Pre-filtering¶
spark-bestfit supports smart pre-filtering that skips distributions mathematically incompatible with your data. This eliminates unnecessary fitting attempts based on data characteristics like skewness and kurtosis.
Why Pre-filter?¶
Distribution fitting is expensive. Each scipy dist.fit() call involves numerical
optimization that takes 50-500ms depending on the distribution. With ~90 distributions (default),
this adds up to significant time - but many distributions have intrinsic shape properties
that make them poor fits for your data.
Example: If your data is clearly left-skewed (skewness < -1), distributions like
expon, gamma, chi2, lognorm (which are intrinsically right-skewed)

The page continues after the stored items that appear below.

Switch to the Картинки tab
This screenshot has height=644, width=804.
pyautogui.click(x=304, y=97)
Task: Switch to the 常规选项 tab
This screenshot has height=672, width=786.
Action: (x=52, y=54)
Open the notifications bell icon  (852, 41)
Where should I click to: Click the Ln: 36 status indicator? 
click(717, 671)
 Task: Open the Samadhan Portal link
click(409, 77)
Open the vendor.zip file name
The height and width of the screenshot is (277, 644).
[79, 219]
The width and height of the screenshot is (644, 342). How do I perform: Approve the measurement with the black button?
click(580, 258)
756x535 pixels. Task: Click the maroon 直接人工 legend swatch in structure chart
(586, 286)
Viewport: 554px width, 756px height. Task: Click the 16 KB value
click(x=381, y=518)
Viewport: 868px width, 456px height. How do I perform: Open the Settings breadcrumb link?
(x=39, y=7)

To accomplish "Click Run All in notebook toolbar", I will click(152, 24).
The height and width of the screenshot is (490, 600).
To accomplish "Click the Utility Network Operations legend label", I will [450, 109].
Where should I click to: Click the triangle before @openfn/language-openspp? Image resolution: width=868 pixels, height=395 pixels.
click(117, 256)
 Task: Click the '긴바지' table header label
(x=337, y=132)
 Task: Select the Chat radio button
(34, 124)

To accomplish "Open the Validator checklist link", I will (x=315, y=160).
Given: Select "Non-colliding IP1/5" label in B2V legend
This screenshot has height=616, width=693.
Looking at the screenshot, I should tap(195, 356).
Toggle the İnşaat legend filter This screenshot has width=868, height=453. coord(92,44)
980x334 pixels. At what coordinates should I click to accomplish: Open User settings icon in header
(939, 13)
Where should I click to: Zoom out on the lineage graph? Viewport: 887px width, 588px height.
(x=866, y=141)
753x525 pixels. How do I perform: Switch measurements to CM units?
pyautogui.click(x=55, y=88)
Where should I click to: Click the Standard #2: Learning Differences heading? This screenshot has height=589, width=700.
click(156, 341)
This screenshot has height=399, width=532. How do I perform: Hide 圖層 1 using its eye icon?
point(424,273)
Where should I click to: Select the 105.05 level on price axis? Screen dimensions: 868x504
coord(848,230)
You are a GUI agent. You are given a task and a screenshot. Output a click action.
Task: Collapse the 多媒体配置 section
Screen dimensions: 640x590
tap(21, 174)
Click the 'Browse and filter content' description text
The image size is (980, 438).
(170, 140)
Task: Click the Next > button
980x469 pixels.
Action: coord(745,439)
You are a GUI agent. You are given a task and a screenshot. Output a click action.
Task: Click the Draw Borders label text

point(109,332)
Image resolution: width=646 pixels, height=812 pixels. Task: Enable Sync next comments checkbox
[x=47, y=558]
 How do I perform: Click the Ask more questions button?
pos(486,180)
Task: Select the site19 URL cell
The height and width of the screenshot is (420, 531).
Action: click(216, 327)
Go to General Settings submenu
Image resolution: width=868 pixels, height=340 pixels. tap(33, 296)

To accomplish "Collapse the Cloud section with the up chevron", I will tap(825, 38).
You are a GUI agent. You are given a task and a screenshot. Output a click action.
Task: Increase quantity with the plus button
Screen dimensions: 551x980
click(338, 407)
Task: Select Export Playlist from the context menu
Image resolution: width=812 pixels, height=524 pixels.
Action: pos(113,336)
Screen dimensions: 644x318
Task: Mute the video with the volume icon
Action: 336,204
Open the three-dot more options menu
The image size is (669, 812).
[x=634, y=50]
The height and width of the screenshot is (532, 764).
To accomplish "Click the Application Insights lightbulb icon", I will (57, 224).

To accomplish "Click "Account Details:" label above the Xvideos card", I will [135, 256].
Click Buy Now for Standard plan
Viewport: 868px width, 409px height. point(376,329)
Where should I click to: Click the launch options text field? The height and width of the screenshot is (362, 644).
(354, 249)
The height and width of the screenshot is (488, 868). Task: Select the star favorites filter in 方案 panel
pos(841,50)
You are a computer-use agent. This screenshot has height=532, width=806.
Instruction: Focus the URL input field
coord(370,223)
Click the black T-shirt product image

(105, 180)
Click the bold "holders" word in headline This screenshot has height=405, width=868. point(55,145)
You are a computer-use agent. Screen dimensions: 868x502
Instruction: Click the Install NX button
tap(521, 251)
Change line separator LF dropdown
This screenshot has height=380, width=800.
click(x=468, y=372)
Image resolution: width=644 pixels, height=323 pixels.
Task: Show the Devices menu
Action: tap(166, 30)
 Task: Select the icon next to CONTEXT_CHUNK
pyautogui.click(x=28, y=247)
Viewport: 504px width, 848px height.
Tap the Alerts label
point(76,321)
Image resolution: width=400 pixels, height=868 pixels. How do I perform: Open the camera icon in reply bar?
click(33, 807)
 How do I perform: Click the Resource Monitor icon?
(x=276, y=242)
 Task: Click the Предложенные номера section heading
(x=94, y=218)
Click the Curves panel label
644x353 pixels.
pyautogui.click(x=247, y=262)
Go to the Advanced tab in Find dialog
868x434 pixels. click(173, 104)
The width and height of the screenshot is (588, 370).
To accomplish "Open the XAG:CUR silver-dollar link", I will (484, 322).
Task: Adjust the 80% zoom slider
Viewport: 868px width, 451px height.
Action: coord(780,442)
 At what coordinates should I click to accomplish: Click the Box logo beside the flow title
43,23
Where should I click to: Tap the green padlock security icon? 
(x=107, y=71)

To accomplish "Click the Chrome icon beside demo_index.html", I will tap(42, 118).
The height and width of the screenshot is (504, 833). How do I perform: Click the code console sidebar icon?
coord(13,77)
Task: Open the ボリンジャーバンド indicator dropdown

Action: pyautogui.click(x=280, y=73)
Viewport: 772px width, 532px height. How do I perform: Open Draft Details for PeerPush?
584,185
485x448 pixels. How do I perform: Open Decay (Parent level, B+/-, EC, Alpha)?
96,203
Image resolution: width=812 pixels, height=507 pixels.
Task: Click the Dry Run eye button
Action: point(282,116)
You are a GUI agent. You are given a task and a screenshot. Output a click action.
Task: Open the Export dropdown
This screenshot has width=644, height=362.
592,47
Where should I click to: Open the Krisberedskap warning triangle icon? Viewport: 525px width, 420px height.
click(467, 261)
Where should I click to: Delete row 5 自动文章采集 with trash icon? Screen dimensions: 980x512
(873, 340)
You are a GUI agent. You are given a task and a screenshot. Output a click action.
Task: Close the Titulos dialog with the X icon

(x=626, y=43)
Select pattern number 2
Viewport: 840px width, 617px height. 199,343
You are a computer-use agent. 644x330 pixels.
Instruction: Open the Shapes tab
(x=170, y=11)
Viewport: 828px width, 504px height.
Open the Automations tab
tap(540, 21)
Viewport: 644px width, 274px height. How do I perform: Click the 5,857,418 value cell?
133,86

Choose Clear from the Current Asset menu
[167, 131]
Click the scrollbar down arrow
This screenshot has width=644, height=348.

cannot possibly fit well regardless of how scipy shifts them via loc. Pre-filtering
skips these before the expensive fitting step.
Filtering Layers¶
Pre-filtering uses a layered approach based on intrinsic shape properties (not location/scale):
Layer |
Reliability |
Description |
|---|---|---|
Skewness sign |
~95% |
Skip positive-skew-only distributions for left-skewed data |
Kurtosis |
~80% |
Skip low-kurtosis distributions for heavy-tailed data (aggressive mode) |
Note
We do NOT filter by support bounds (dist.a/dist.b) because scipy’s
loc parameter can shift any distribution to cover any data range.
For example, expon(loc=-100) has support [-100, inf) and can fit
negative data. Skewness and kurtosis are intrinsic shape properties that
cannot be changed by loc/scale.
Using Pre-filtering¶
Using FitterConfig (v2.2+, recommended):
from spark_bestfit import DistributionFitter, FitterConfigBuilder
fitter = DistributionFitter(spark)
# Safe mode (recommended) - skewness filtering
config = FitterConfigBuilder().with_prefilter().build()
results = fitter.fit(df, "value", config=config)
# Aggressive mode - adds kurtosis filtering
config = FitterConfigBuilder().with_prefilter(mode="aggressive").build()
results = fitter.fit(df, "value", config=config)
Using parameter directly:
# Safe mode
results = fitter.fit(df, "value", prefilter=True)
# Aggressive mode
results = fitter.fit(df, "value", prefilter="aggressive")
# Disabled (default)
results = fitter.fit(df, "value", prefilter=False)
Performance Impact¶
Pre-filtering effectiveness depends on your data’s shape characteristics:
Data Characteristic |
Distributions Filtered |
Example |
|---|---|---|
Symmetric (skew ~ 0) |
0% |
No shape-based filtering applies |
Strongly left-skewed (skew < -1) |
20-30% |
Positive-skew-only distributions skipped |
Strongly right-skewed (skew > 1) |
0% |
Right-skewed data fits most distributions |
Heavy-tailed (aggressive, kurtosis > 10) |
Additional 5-10% |
Low-kurtosis distributions like |
Typical savings: 20-50% fewer distributions to fit for skewed data, translating to proportional time savings during the fitting phase.
Fallback Behavior¶
If pre-filtering removes all candidate distributions (which can happen with unusual data), spark-bestfit automatically falls back to fitting all distributions and logs a warning:
WARNING: Pre-filter removed all 90 distributions; falling back to fitting all distributions
This ensures you always get results, even if the pre-filter was too aggressive.
When to Use Pre-filtering¶
Use prefilter=True when:
Your data is clearly skewed (skewness < -1 or > 1)
You want faster fitting without sacrificing accuracy
You’re fitting many distributions and want to skip shape-incompatible ones
Use prefilter=”aggressive” when:
Your data is heavy-tailed (high kurtosis) and you want to skip light-tailed distributions
You’re comfortable with ~80% reliability on the kurtosis filter
Speed is more important than fitting every possible distribution
Use prefilter=False when:
Your data is approximately symmetric (skewness ~ 0)
You want to fit all distributions regardless of theoretical compatibility
You need complete control over which distributions are attempted
Combining with Lazy Metrics¶
Pre-filtering and lazy metrics are complementary optimizations:
Using FitterConfig (v2.2+, recommended):
from spark_bestfit import FitterConfigBuilder
# Maximum performance: fewer distributions + deferred KS/AD
config = (FitterConfigBuilder()
.with_prefilter() # Skip incompatible distributions
.with_lazy_metrics() # Defer KS/AD computation
.build())
results = fitter.fit(df, "value", config=config)
# Fast model selection
best = results.best(n=1, metric="aic")[0]
Using parameters directly:
results = fitter.fit(
df, "value",
prefilter=True,
lazy_metrics=True,
)
Combined benefit: Pre-filtering reduces the number of distributions to fit, and lazy metrics defers expensive KS/AD computation. Together, they can reduce total fitting time by 50-80% for typical workflows.